Set down only what runs from the line containing "Image resolution: width=653, height=2576." through the last line of the data, exactly as it reads.
[[ Provided entries, beginning ]]
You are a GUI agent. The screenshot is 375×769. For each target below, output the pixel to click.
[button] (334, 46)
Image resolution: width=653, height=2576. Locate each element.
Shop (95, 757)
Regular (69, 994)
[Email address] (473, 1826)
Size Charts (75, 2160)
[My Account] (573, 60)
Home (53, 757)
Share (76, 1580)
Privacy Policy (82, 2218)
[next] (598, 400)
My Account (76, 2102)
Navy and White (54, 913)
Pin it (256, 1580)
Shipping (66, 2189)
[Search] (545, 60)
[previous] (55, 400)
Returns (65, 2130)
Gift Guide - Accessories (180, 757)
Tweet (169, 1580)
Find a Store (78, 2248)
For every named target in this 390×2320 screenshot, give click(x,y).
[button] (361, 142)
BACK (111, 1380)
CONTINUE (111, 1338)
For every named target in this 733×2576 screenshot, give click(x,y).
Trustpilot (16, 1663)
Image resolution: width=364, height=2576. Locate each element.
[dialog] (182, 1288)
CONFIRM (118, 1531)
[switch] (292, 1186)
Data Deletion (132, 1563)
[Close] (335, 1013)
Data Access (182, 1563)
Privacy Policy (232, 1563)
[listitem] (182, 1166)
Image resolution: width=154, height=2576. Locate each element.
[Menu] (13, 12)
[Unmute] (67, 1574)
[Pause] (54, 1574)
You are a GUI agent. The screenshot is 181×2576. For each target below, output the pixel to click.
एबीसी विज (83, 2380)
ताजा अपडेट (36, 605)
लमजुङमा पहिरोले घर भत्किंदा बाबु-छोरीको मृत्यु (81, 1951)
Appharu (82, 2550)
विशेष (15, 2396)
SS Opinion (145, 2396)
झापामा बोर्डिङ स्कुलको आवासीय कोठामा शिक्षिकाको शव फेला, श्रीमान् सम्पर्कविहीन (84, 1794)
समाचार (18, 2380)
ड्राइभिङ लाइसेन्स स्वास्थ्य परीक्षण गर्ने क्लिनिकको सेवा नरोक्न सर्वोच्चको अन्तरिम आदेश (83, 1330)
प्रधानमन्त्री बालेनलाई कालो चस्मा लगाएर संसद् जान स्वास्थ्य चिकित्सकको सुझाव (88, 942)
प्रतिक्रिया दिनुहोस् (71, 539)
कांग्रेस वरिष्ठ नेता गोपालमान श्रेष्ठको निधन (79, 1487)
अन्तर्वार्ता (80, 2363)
[[ Provided entries, end ]]
» Written solution
Image resolution: width=653, height=2576. Locate each element.
Shop (95, 757)
Regular (69, 994)
[Email address] (473, 1826)
Size Charts (75, 2160)
[My Account] (573, 60)
Home (53, 757)
Share (76, 1580)
Privacy Policy (82, 2218)
[next] (598, 400)
My Account (76, 2102)
Navy and White (54, 913)
Pin it (256, 1580)
Shipping (66, 2189)
[Search] (545, 60)
[previous] (55, 400)
Returns (65, 2130)
Gift Guide - Accessories (180, 757)
Tweet (169, 1580)
Find a Store (78, 2248)
For every named target in this 390×2320 screenshot, give click(x,y).
[button] (361, 142)
BACK (111, 1380)
CONTINUE (111, 1338)
For every named target in this 733×2576 screenshot, give click(x,y).
Trustpilot (16, 1663)
Image resolution: width=364, height=2576. Locate each element.
[dialog] (182, 1288)
CONFIRM (118, 1531)
[switch] (292, 1186)
Data Deletion (132, 1563)
[Close] (335, 1013)
Data Access (182, 1563)
Privacy Policy (232, 1563)
[listitem] (182, 1166)
Image resolution: width=154, height=2576. Locate each element.
[Menu] (13, 12)
[Unmute] (67, 1574)
[Pause] (54, 1574)
You are a GUI agent. The screenshot is 181×2576. For each target below, output the pixel to click.
एबीसी विज (83, 2380)
ताजा अपडेट (36, 605)
लमजुङमा पहिरोले घर भत्किंदा बाबु-छोरीको मृत्यु (81, 1951)
Appharu (82, 2550)
विशेष (15, 2396)
SS Opinion (145, 2396)
झापामा बोर्डिङ स्कुलको आवासीय कोठामा शिक्षिकाको शव फेला, श्रीमान् सम्पर्कविहीन (84, 1794)
समाचार (18, 2380)
ड्राइभिङ लाइसेन्स स्वास्थ्य परीक्षण गर्ने क्लिनिकको सेवा नरोक्न सर्वोच्चको अन्तरिम आदेश (83, 1330)
प्रधानमन्त्री बालेनलाई कालो चस्मा लगाएर संसद् जान स्वास्थ्य चिकित्सकको सुझाव (88, 942)
प्रतिक्रिया दिनुहोस् (71, 539)
कांग्रेस वरिष्ठ नेता गोपालमान श्रेष्ठको निधन (79, 1487)
अन्तर्वार्ता (80, 2363)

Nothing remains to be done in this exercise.